What to do: Reproduce every line of the material below word for word, leaving out the pictures.

** begin Data to use **

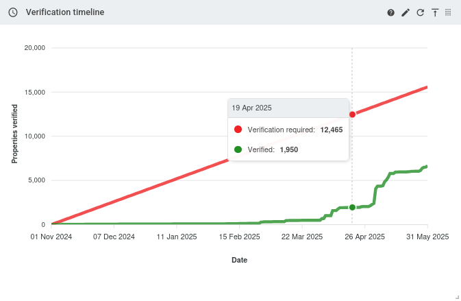Click the 20,000 y-axis label
This screenshot has height=301, width=461.
click(34, 48)
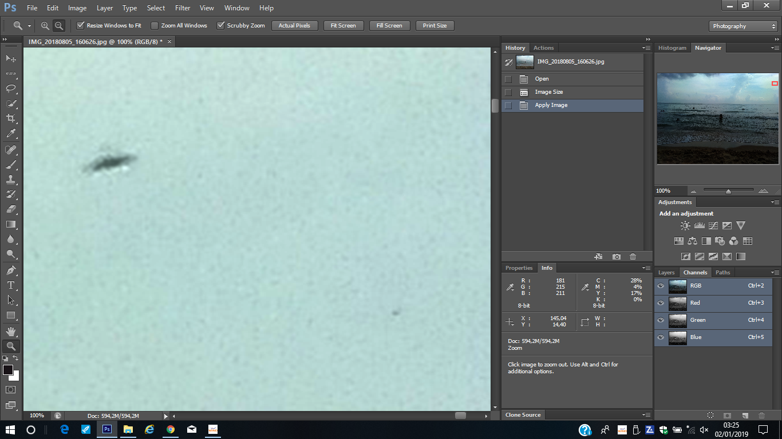Viewport: 782px width, 439px height.
Task: Hide the Red channel visibility
Action: pos(661,303)
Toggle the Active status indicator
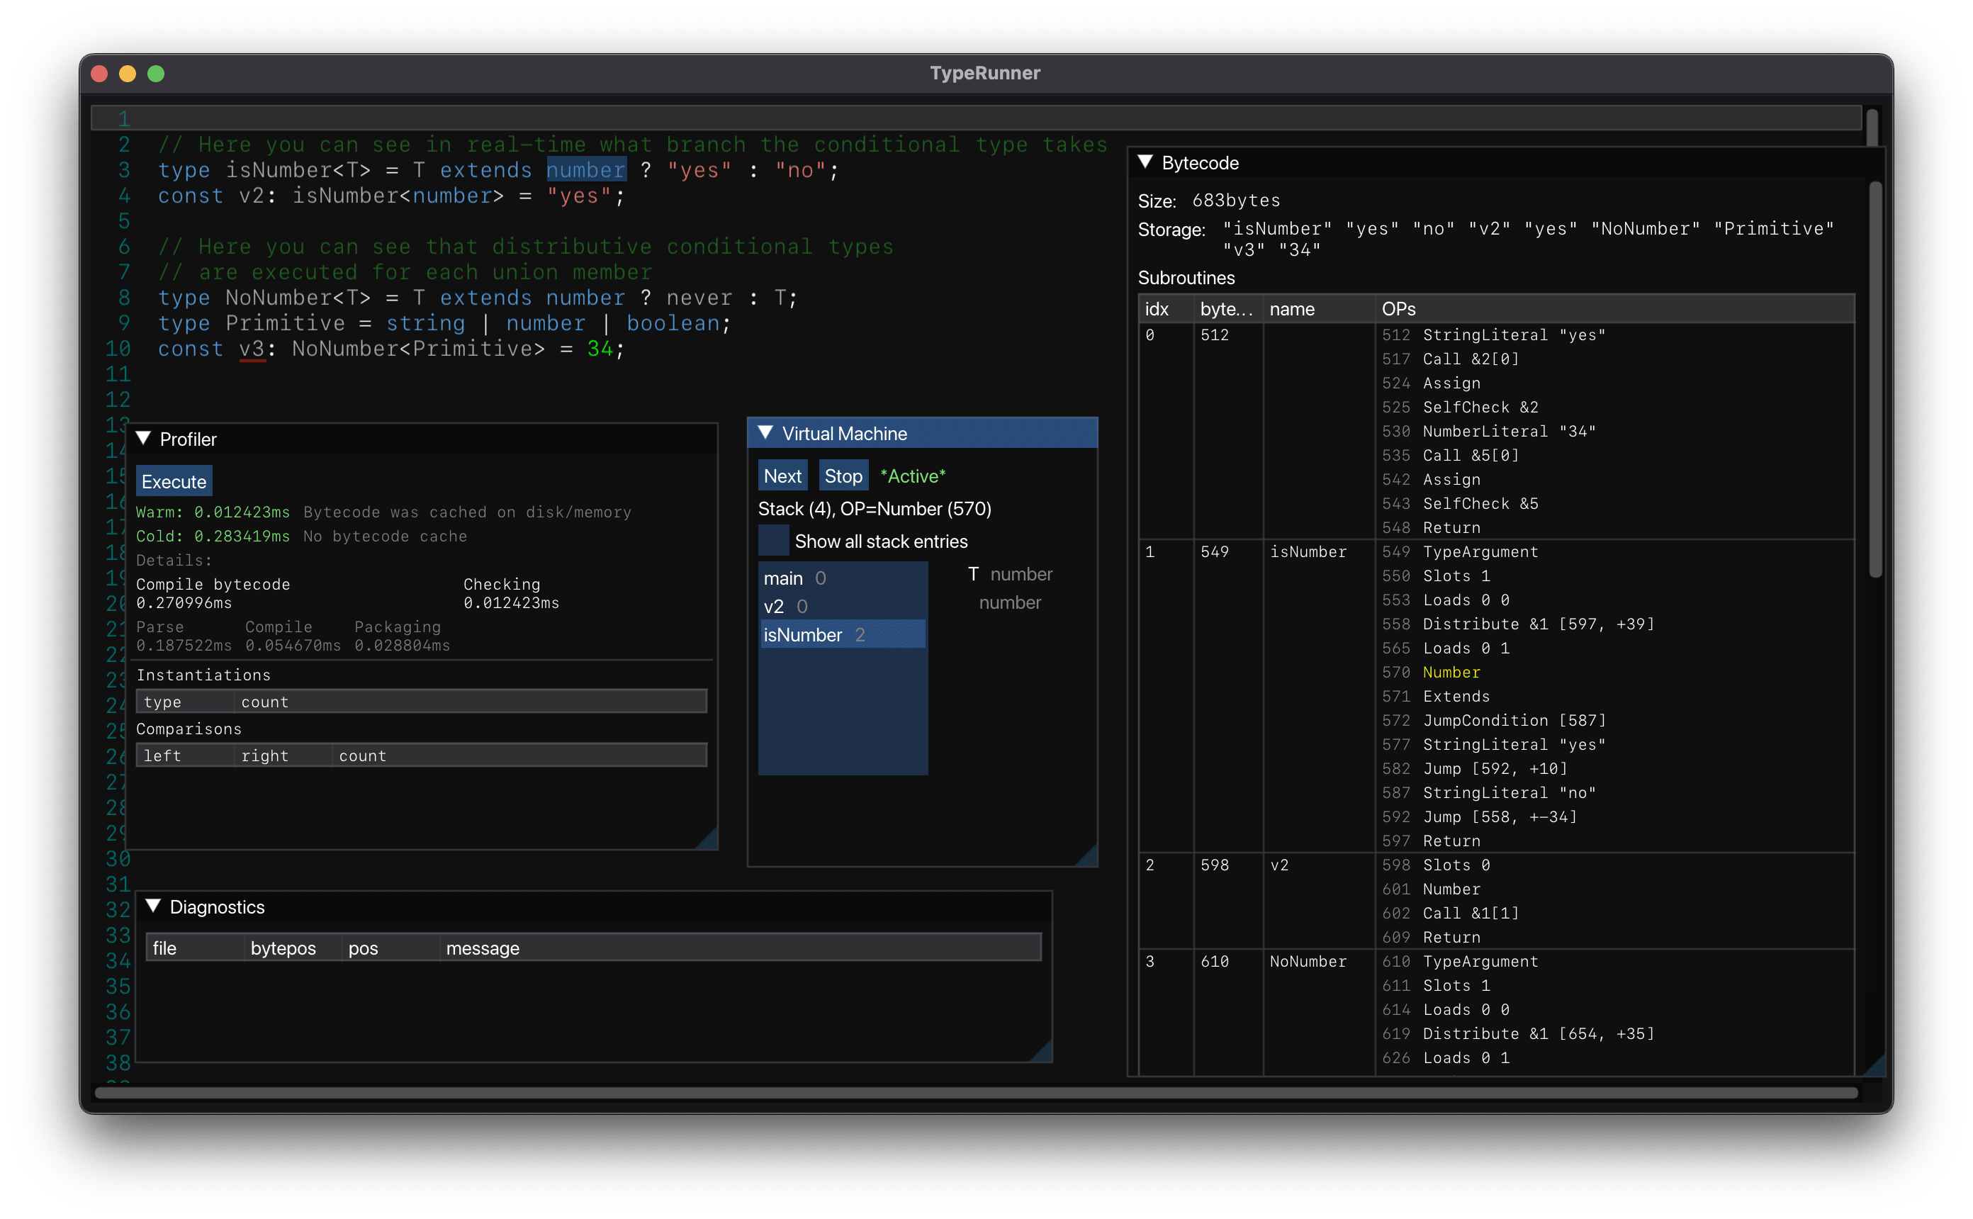The width and height of the screenshot is (1973, 1219). click(913, 475)
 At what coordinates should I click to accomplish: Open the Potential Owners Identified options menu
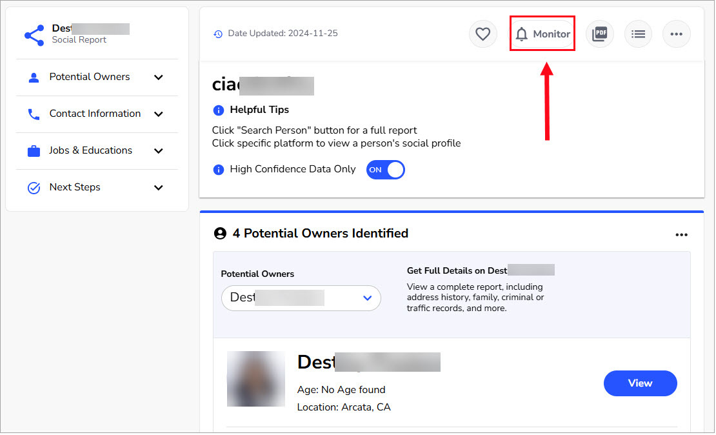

** end Data to use **

Worked solution:
Click the 20,000 y-axis label
This screenshot has height=301, width=461.
click(34, 48)
Viewport: 782px width, 439px height.
Task: Hide the Red channel visibility
Action: pos(661,303)
Toggle the Active status indicator
The width and height of the screenshot is (1973, 1219). click(913, 475)
 At what coordinates should I click to accomplish: Open the Potential Owners Identified options menu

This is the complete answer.